The bus comes. Actually two buses come but before I can dash and stop the empty 80 behind it drives past which means we’re all going to be piling onto an already full number 74. Hesitation means I’m not the first person on, so I’m left with the seats at the back and work my way up between the seats, over the step and into the back I see that there are seats free in a set of four. Except there’s a young man there fast asleep, both feet up opposite. Thinking best of it, I take a seat at the back, after an older man who’d been sitting opposite the sleeper has taken his opportunity to move away.

Once again I’m ensconced in Debussy and Jacob’s sonorous reading (“Is that Stigmata?” I wonder) whilst watching the continuing commuter politics further down the bus as some passengers force the sleeper, now broadly speaking awake to move so that they can sit. He’s fairly groggy and does that annoying thing of sitting on the outside and moving his legs just enough so that another person can take the window seat. I imagine there to be much tutting, not that I can hear it amid soprano Elizabeth Atherton’s heartfelt rendering of her text.

Then I realise I’ve made the mistake of watching the debarkle with the ex-sleeper for just too long and I’ve made eye contact with him, and his body language gives every indication that he might not like that very much. I quickly look past him again, up the bus and through the front windscreen (mildly considering that might be my final destination at this point if I’m not careful) but he continues watching me, even as he reaches into his pocket and pulls out a cigarette.  I become mildly aware that if he’s not drunk, he’s high, as he misses his lips with the fag the second time.

Mansion 1: The Court of Lilies (track one) is about half way through and we’re a past the next bus stop when the ex-sleeper decides he wants to make friends with the person sitting opposite him. He unsteadily puts his hand up and asks for a high-five like the millennium didn’t happen, but the other passenger is having nothing to do with him. Ex-sleeper grins at him and continues grinning as he, returns his attention to me, then what I'm looking at, the front of the bus. I close my eyes and though by now I’ve decided he’s intrinsically harmless, I’m also a wuss.

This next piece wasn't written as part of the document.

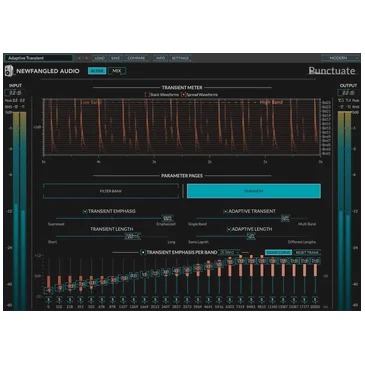
Task: Go to the next preset arrow
Action: click(86, 58)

By the time I open them, he’s on his feet. He’s on his feet and he’s walking towards me. More precisely he’s walking towards the back of this moving bus gripping the seats and people on either side him so as not to fall over. All kinds of scenarios are blasting through my mind, for the first time not really paying much attention to Saint Sebastian’s condemnation. He’s going to try and sit up here isn’t he? Well there isn’t much room. Between me and the person sitting on the end of the seat I’m not sure where he’s going to go. Fuck, fuck, fuck!

Then he lunges for the handle for the emergency exit which inevitably swings open, taking him and half his body with him. My first thought is, “He’s not going to try and smoke out of the exit is he? We’re moving.” There are shrieks amongst the other passengers. Luckily the first thought of the older man sitting next the exit is something like, “Oh he’s going to fall out, I’d better grab him," which he does before most of the ex-sleeper’s body can fall over the threshold. By then I’d realised what was happening and dug my fingers into his jumper, my other on his shoulder, I think.

It all happens far faster than it took me to write that paragraph, but not so fast that I don’t also shout a useless “Hey, hey, hey…” as if that's going to stop him. There is enough alarm that the driver stops the bus. The ex-sleeper, who despite everything has been struggling to free himself from us finally succeeds and leaps off the bus onto the road, only just managing to avoid being hit by oncoming traffic. His cigarette I notice now, has been his mouth the whole time as though he's put it above his own personal safety.

The older man, the man who really saved the ex-sleeper’s life, pulls the emergency exit closed and the bus is moving again. As we watch, the ex-sleeper strolls nonchalantly across the road to the opposite pavement and begins walking in the same direction as us, waving and giving us the thumbs up. I giggle. I can’t help it. It’s the most exciting thing which has happened on the morning bus to work since I began this job, not that I’d be entirely pleased for it to become a weekly occurrence. That would be repetitious.

Only afterwards have I realised how badly it all could have gone. If the older man's hands had slipped, if the jumper had slipped from my fingers, if the ex-sleeper had been stronger for all his lack of consciousness, he would have fallen forward and if the back wheel of the bus hadn't hit him, the other cars on the road would have.  That's when some version of shock kicked in, about ten minutes after I got off the bus and it's been a slightly off day ever since.  But it could have all been much, much worse.  Especially for him.